So-called social-use venues, colloquially known as marijuana consumption lounges, are now allowed in Las Vegas after the Las Vegas City Council signed off on a bill Wednesday making the city the first in Nevada to allow such businesses.
But what does it mean exactly? Here are answers to some frequently asked questions:
What are marijuana lounges?
A location where consumers, who must be 21 years or older, can bring their own marijuana and marijuana products and use them inside.
But are there restrictions?
Yes. The lounges cannot provide, sell, distribute or store the drug, but they may sell or distribute paraphernalia. Consumers cannot use marijuana in the view of the public or in an outdoor area, and delivery to commercial locations is prohibited under state law.
Will alcohol be served in these lounges?
No, alcohol cannot be served or consumed.
OK, so who can open a lounge?
For the first year, only those with city-licensed medical or recreational marijuana dispensaries will be allowed to apply to operate a lounge. There are 12 licensed dispensaries in the city, officials say, and the state recently allowed for as many as 10 more.
And how do they apply?
Prospective owners must apply for a special use permit that costs $5,000 yearly and would need to be approved by the council.
Are there certain conditions to acquire a special use permit?
Yes. Lounges must meet odor standards and have plans for security, training, fire safety, air quality and sanitation, among other things.
So when will I see an operational lounge?

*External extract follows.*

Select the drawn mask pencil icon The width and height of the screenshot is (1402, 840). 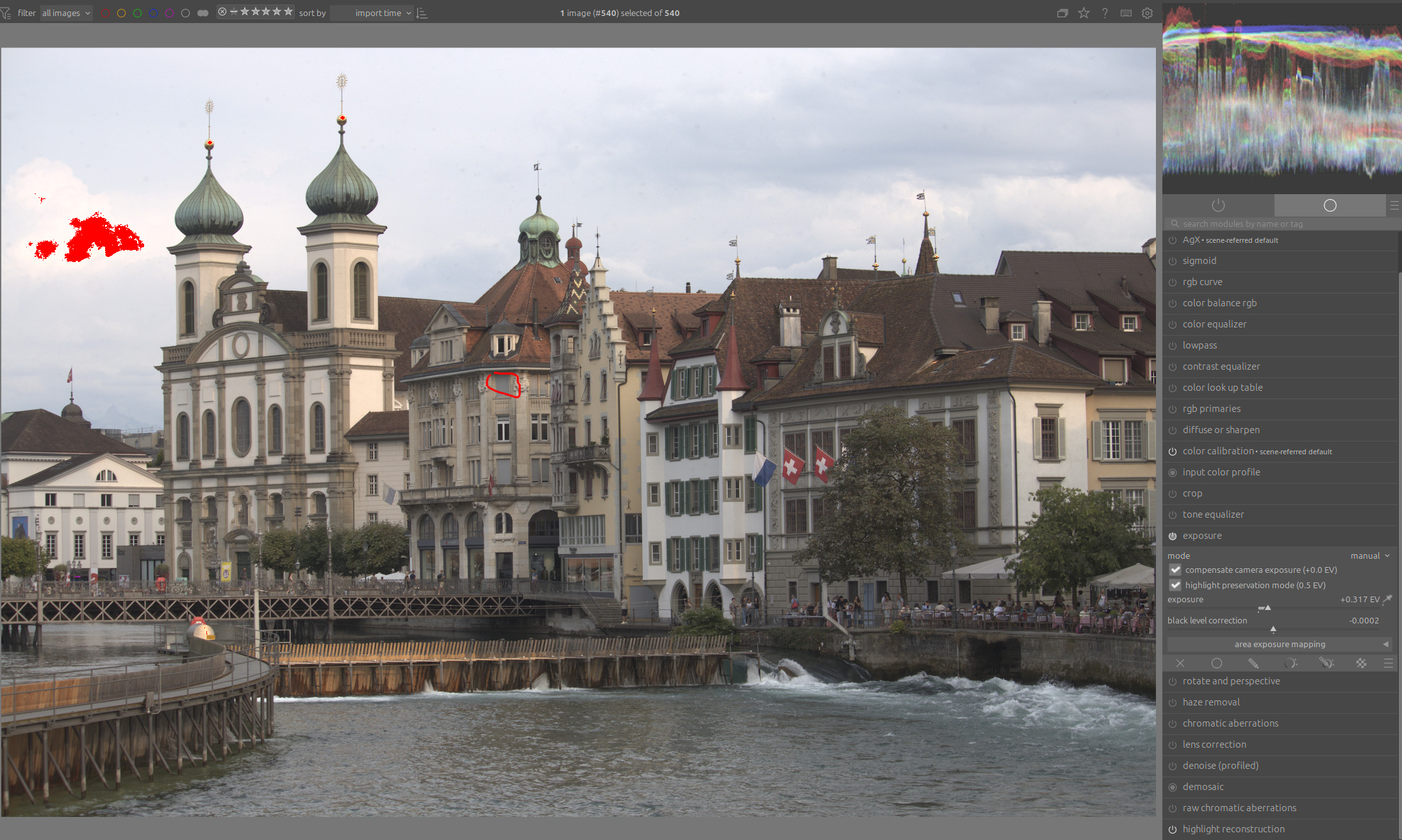point(1253,663)
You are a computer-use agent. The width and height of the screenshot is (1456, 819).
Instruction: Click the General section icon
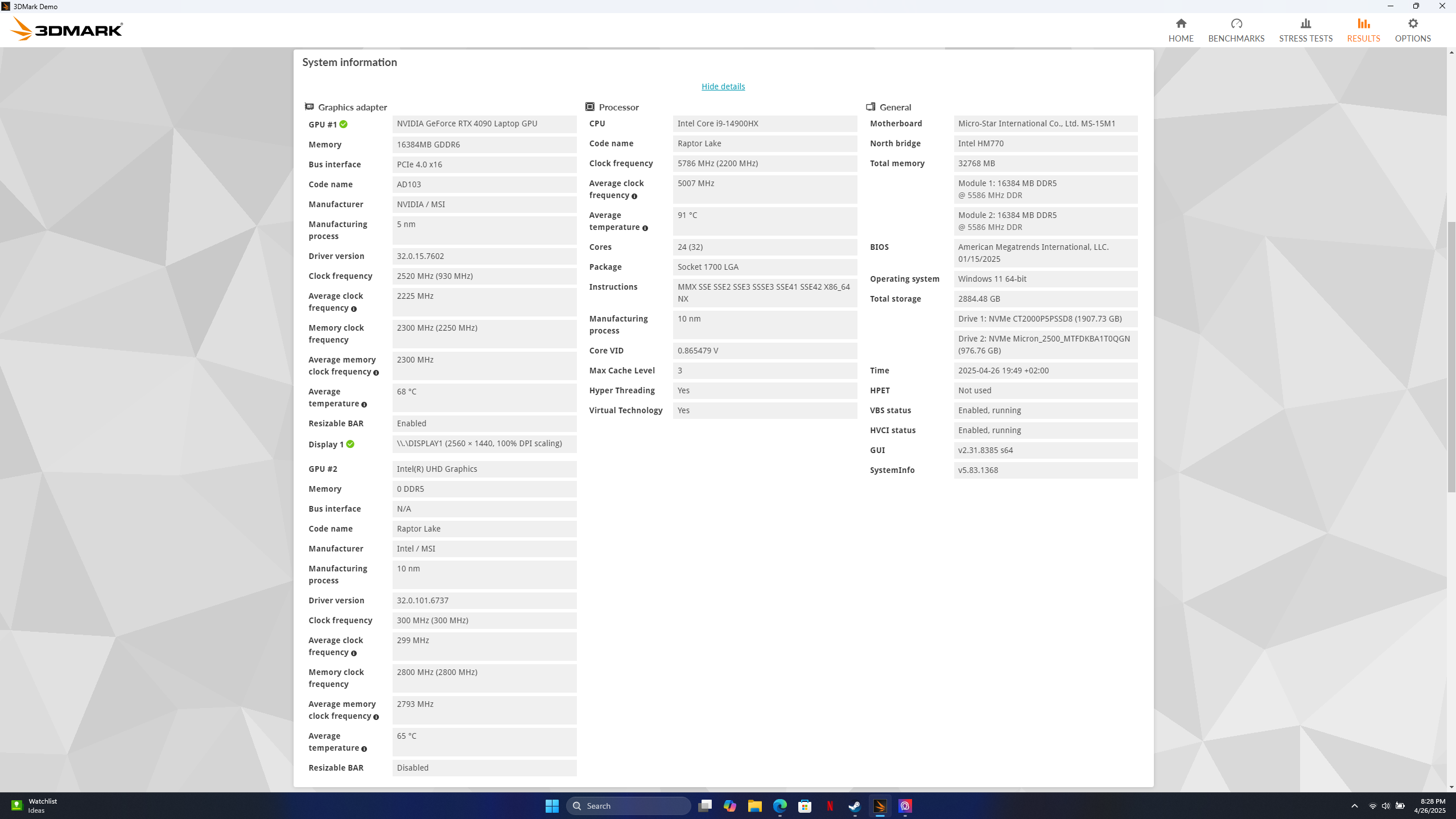tap(870, 106)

It depends. A special use permitting process could take several months, according to officials.
Where will they be located?
Councilman Bob Coffin, who sponsored the bill, said it was his intention to have lounges adjacent to existing dispensaries.
Are there any distance requirements for where they may go?
There are. Lounges must be 1,000 feet from schools or casinos and 300 feet from institutions such as churches.
But the state bill to legalize lounges died. How is Las Vegas able to do this?
Although there’s no provision in state law for lounges, the Legislative Counsel Bureau issued an opinion in 2017 that said under existing law, local governments could license such businesses provided that patrons were at least 21 years old and that marijuana use was not visible to the public.